■ Work instruction: Would it be possible to output exactly, and only, the lines below from the one holding "The image size is (640, 360)." to the last line, both included, with every picture left out?

■ Data to process:
----
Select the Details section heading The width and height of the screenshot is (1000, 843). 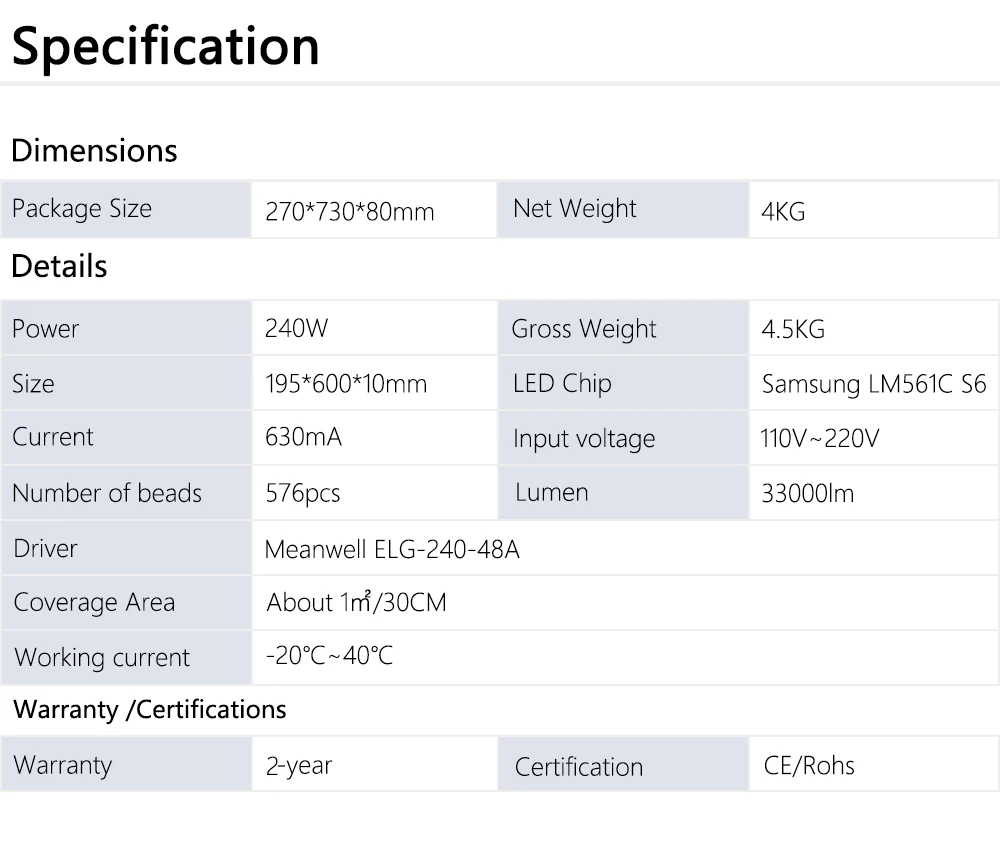[59, 267]
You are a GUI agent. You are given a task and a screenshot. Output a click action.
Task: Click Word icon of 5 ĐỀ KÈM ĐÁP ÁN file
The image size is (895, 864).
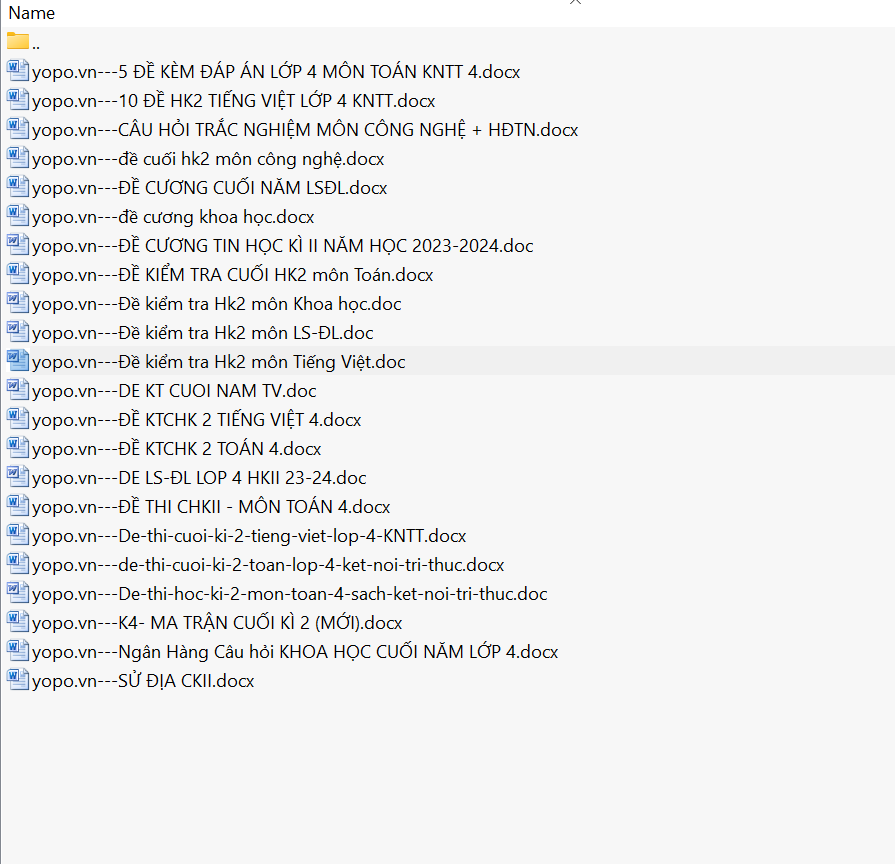click(x=18, y=71)
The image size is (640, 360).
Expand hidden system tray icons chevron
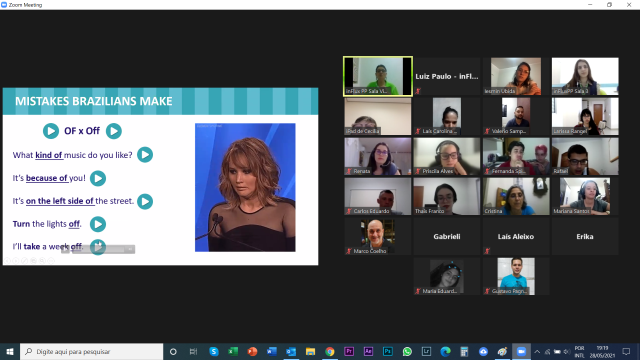point(537,351)
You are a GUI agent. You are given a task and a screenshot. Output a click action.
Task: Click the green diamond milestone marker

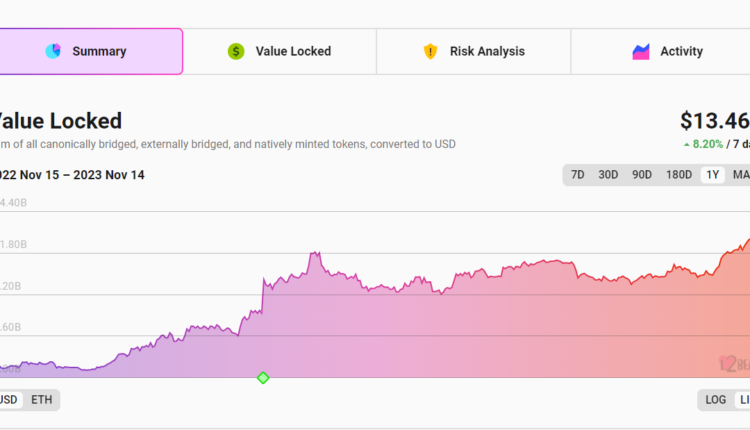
----
■ Answer space:
The image size is (640, 360).
Expand hidden system tray icons chevron
point(537,351)
You are a GUI agent. You are given a task and a screenshot. Output a click action.
Task: Click the green diamond milestone marker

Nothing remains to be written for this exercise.